Princess Chongning (崇寧公主, 1364/1365/1366/1367 – after 1384), personal name unknown, was a princess of the Ming dynasty. She was the third daughter of Hongwu Emperor and Her mother’s identity remains unrecorded.

In November 9, 1384, she was formally conferred the title Princess Chongning and married to Niu Cheng. Shortly after their union, Niu Cheng was convicted of a crime and sentenced to military exile at Jinchi Garrison in Yunnan. The princess chose to accompany him on the journey but passed away on the route.

Upon receiving word of her death, Hongwu Emperor ordered Niu Cheng to be sent to Jinchiwei for execution.

== Life ==
Princess Chongning's birth year is not unknown, but based on the birth year of Princess Ningguo (1364) and Princess Huaiqing (1367), the sixth daughter of the Hongwu Emperor, there are only four years in which the princess could have been born, which are 1364,1365,1366, and 1367. During the 1360s, Zhu Yuanzhang, based in Nanjing, emerged as the principal leader of the Red Turban Rebellion, an uprising aimed at overthrowing the Mongol-led Yuan dynasty and restoring Han Chinese sovereignty. Through a series of military campaigns, he secured key territories, dismantled Yuan garrisons, and united various rebel factions under his command. In 1368, he became the founding emperor of the Ming dynasty and ascended the throne as its first emperor.

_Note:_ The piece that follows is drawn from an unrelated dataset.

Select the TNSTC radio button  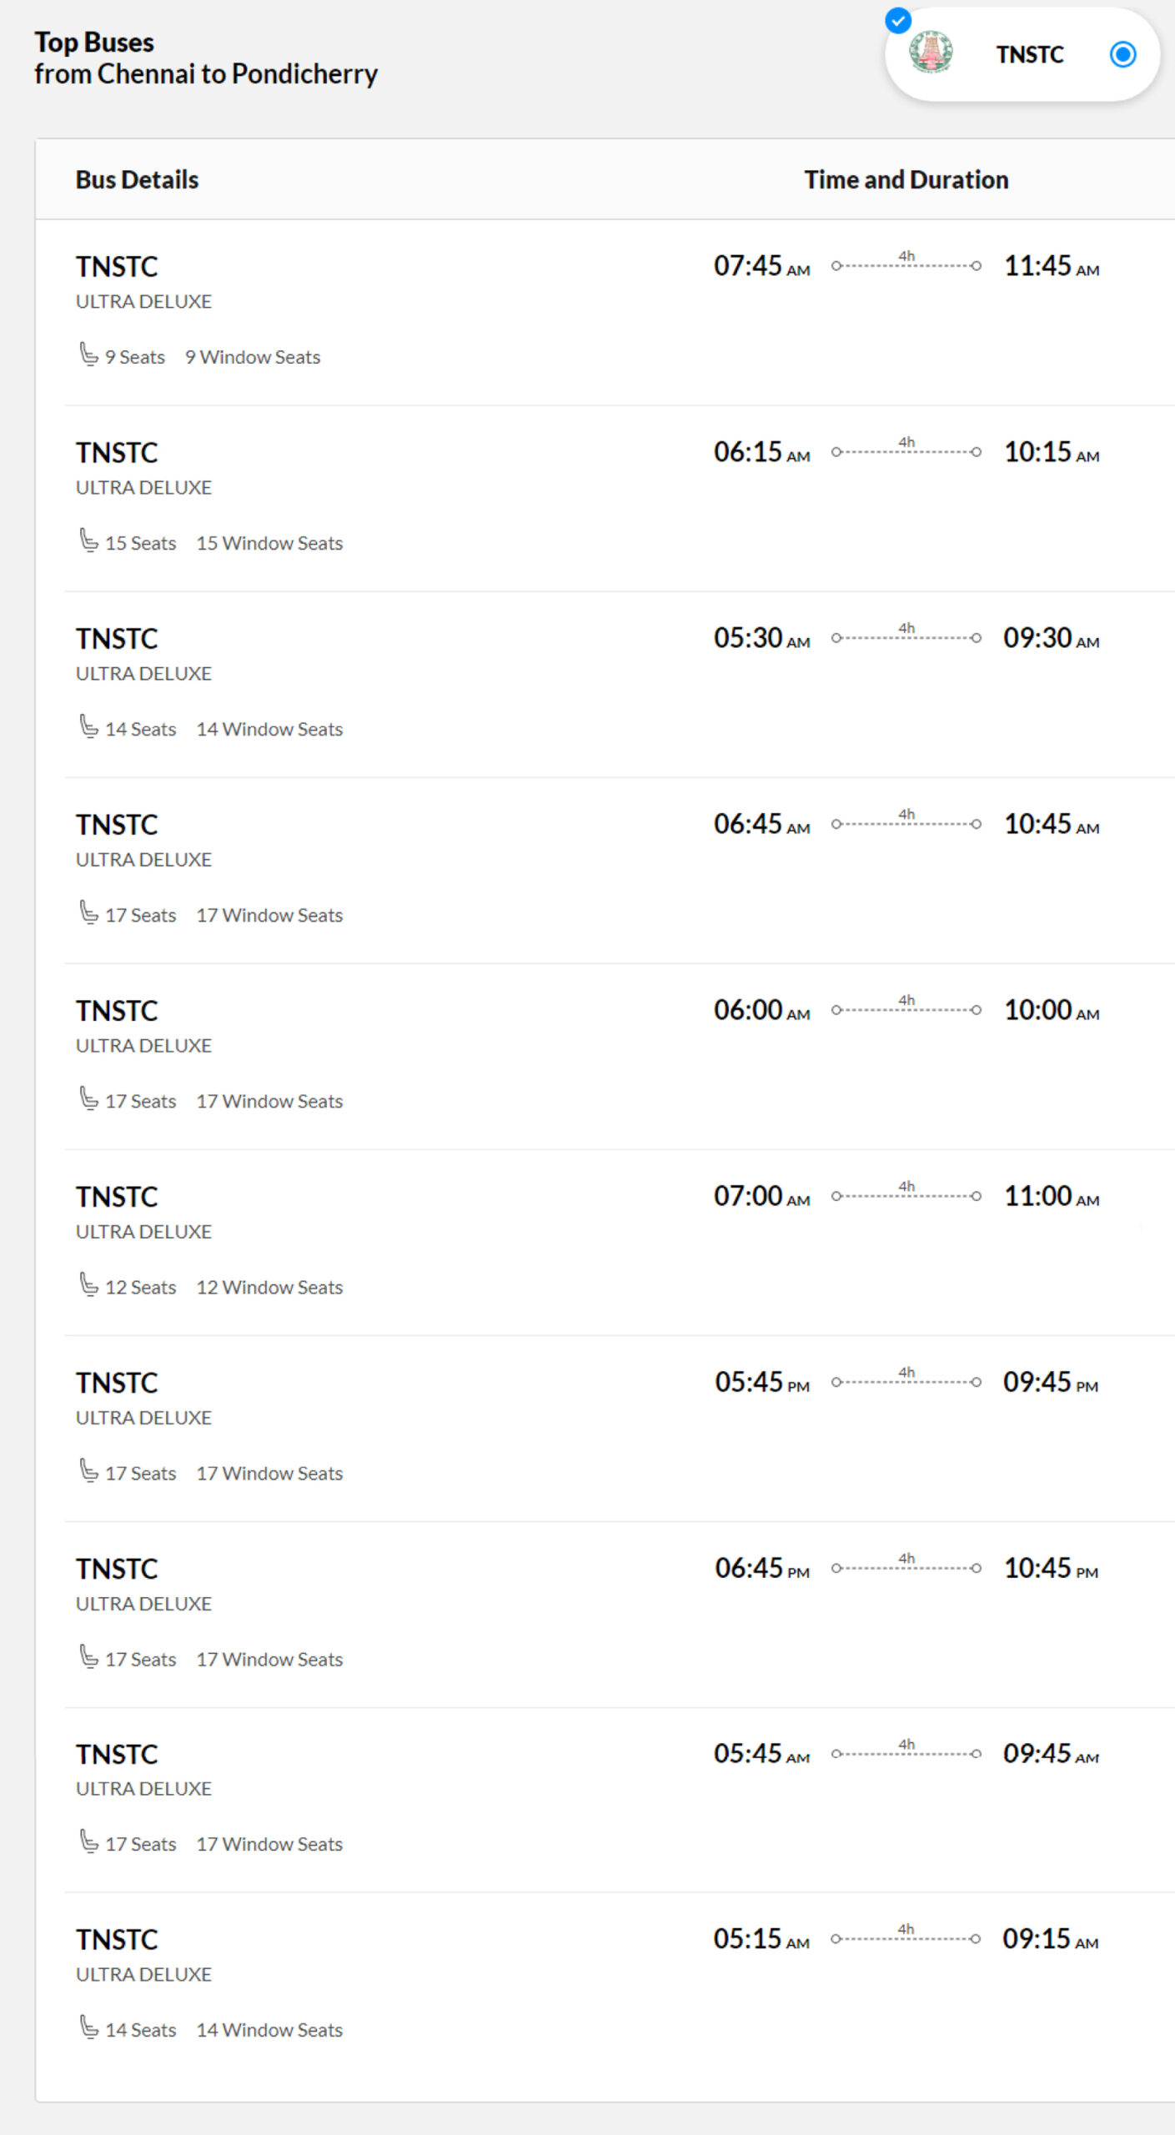(1122, 54)
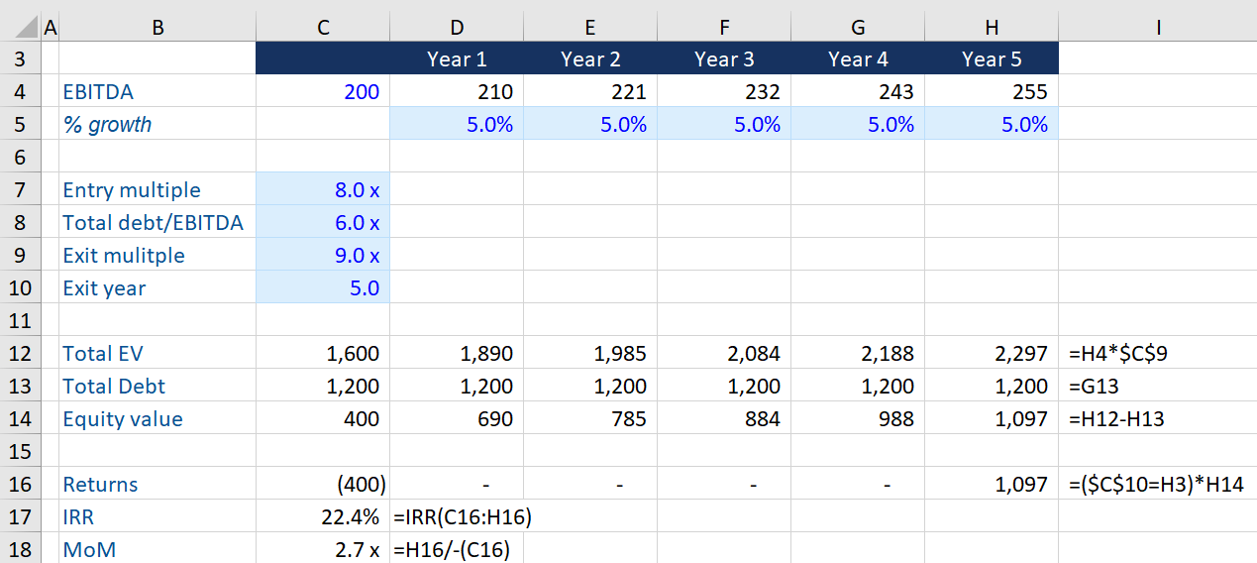Click the narrow column A header
Viewport: 1257px width, 563px height.
50,28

In late 1384, on the ninth day of the eleventh lunar month, the emperor bestowed upon her the title “Princess Chongning” and arranged her marriage to the commander-in-chief Niu Cheng. but he was exiled for after being convicted of an unknown crime to Yunnan, the princess was not required to go but she chose to follow her husband but died on the way, when the Hongwu Emperor heard of her death he ordered Niu Cheng to be executed.